--- Your instructions ---
Reproduce what is written in the records below exactly, and leave out the images.

________________________

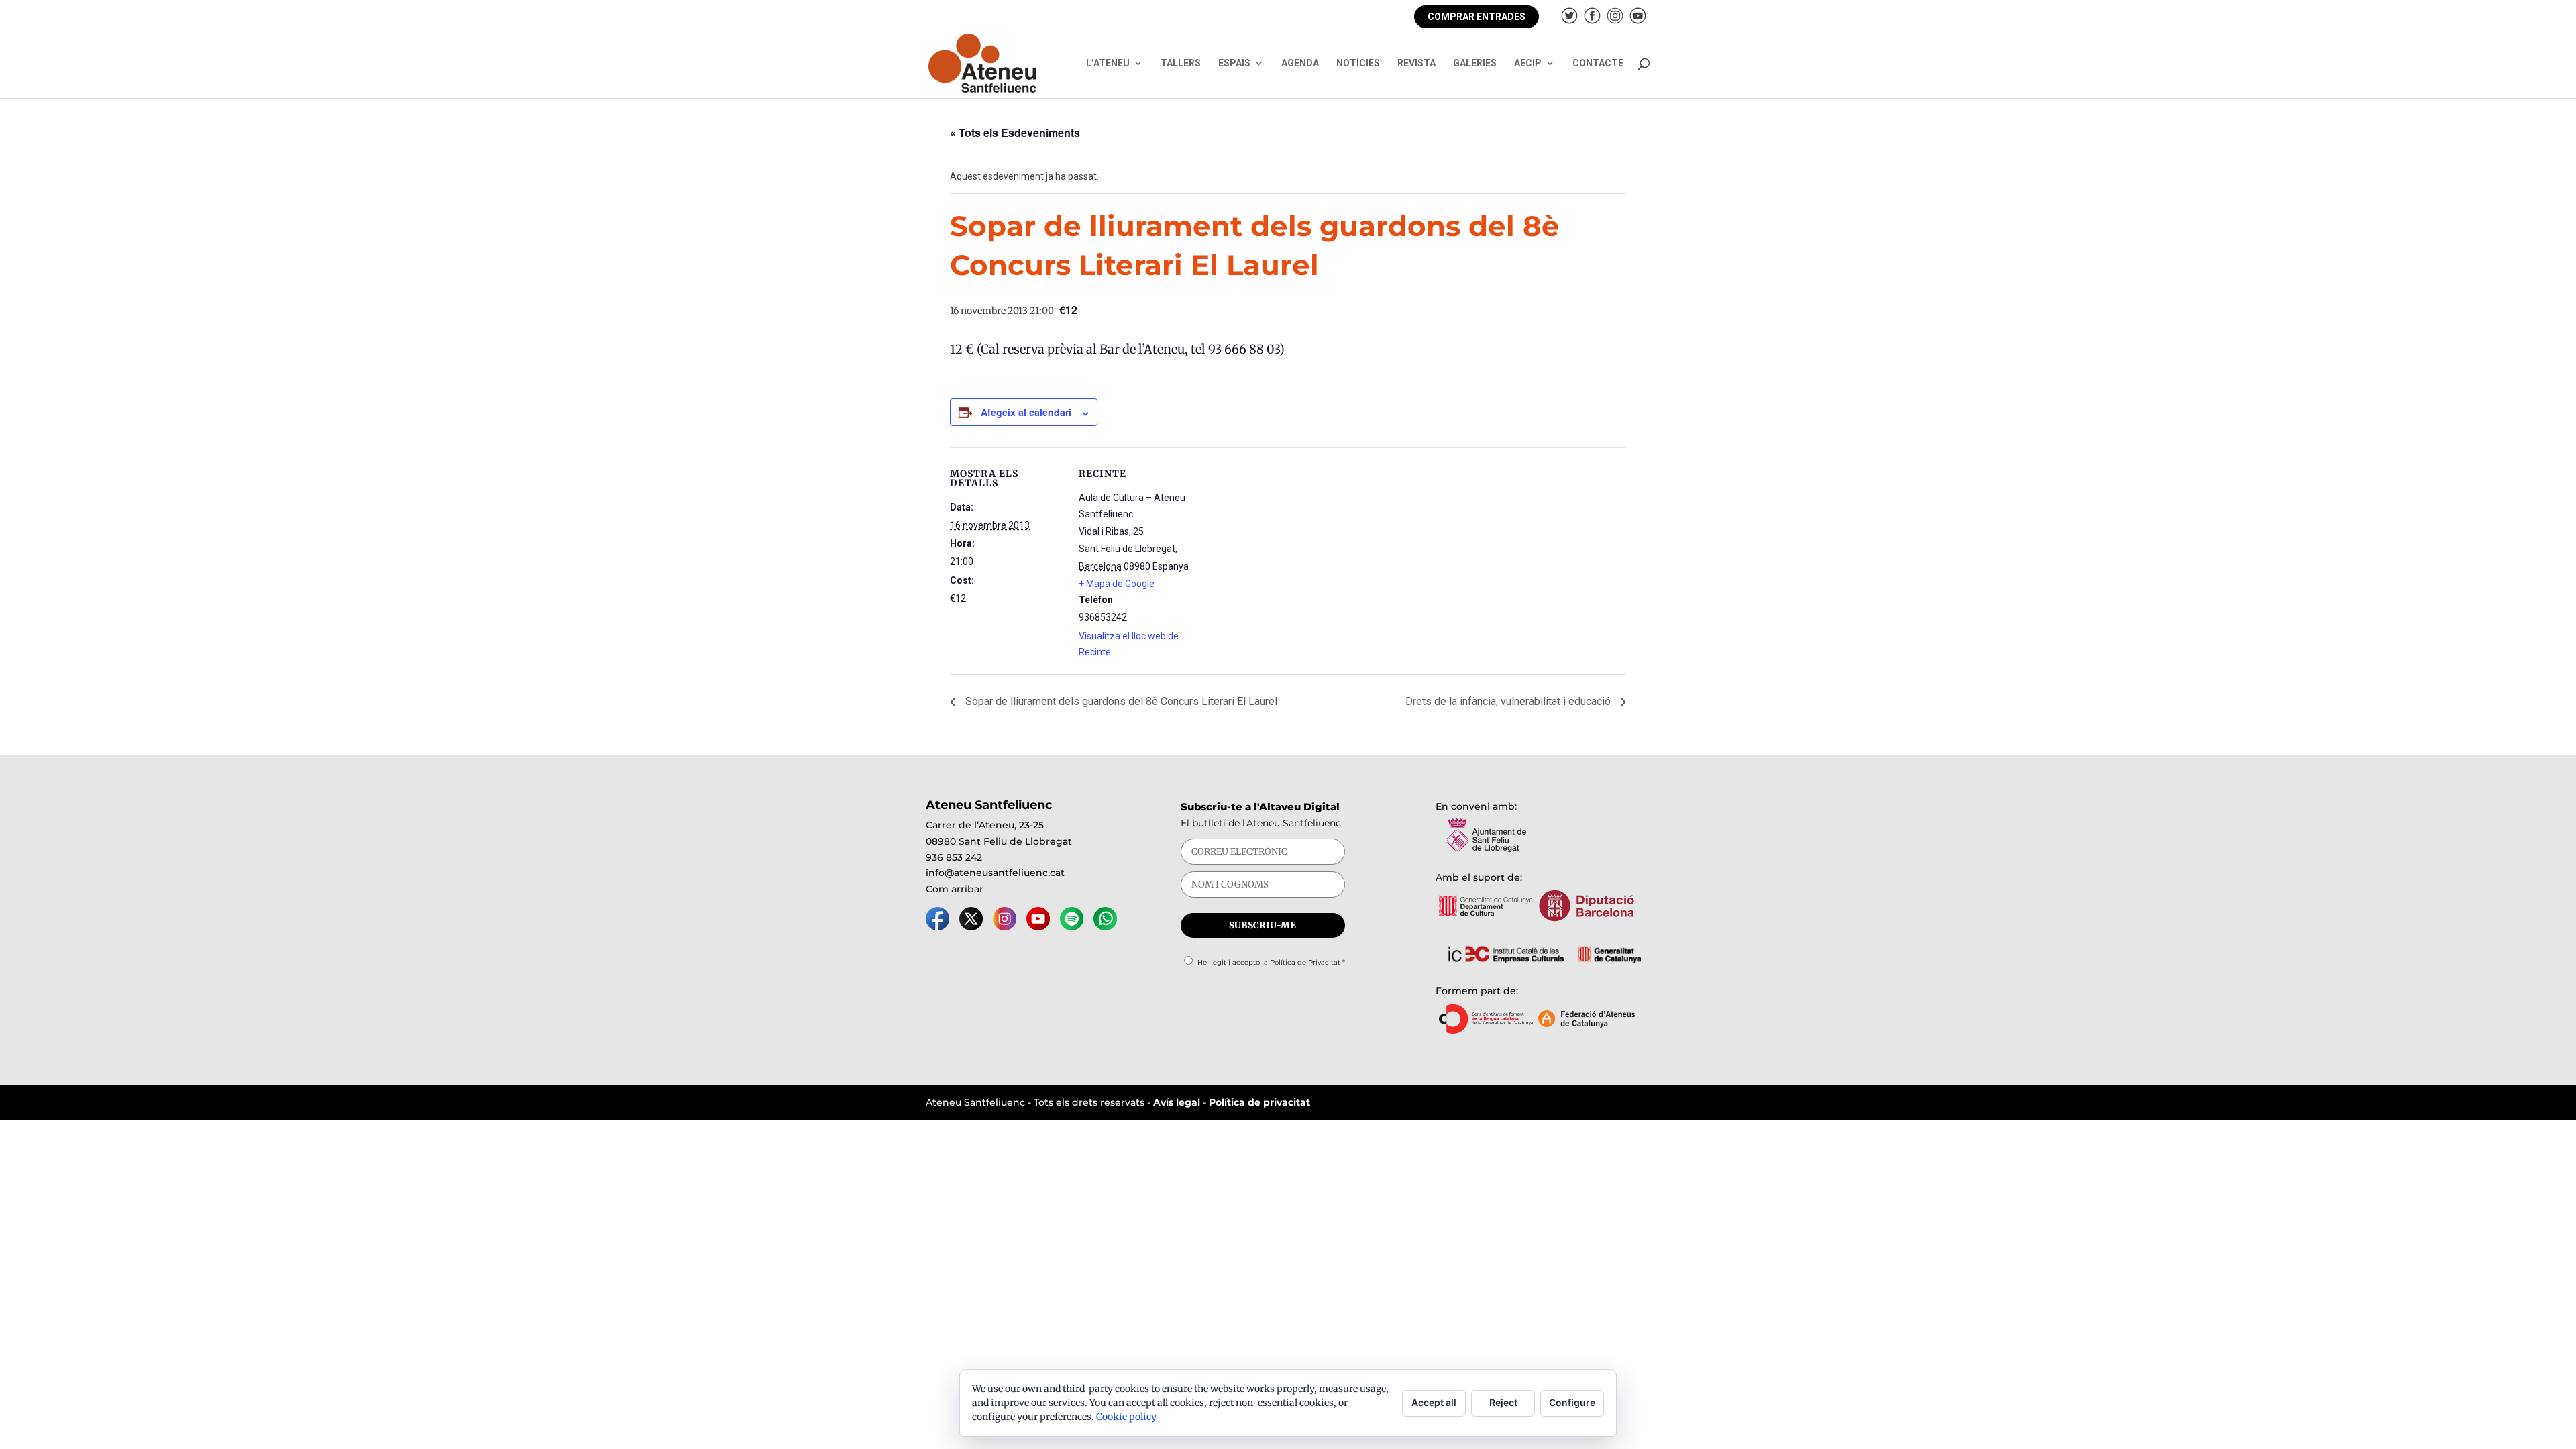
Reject (1503, 1402)
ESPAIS (1234, 63)
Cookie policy (1126, 1417)
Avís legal (1176, 1102)
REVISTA (1416, 63)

________________________

--- Response area ---
Reject (1503, 1402)
ESPAIS (1234, 63)
Cookie policy (1126, 1417)
Avís legal (1176, 1102)
REVISTA (1416, 63)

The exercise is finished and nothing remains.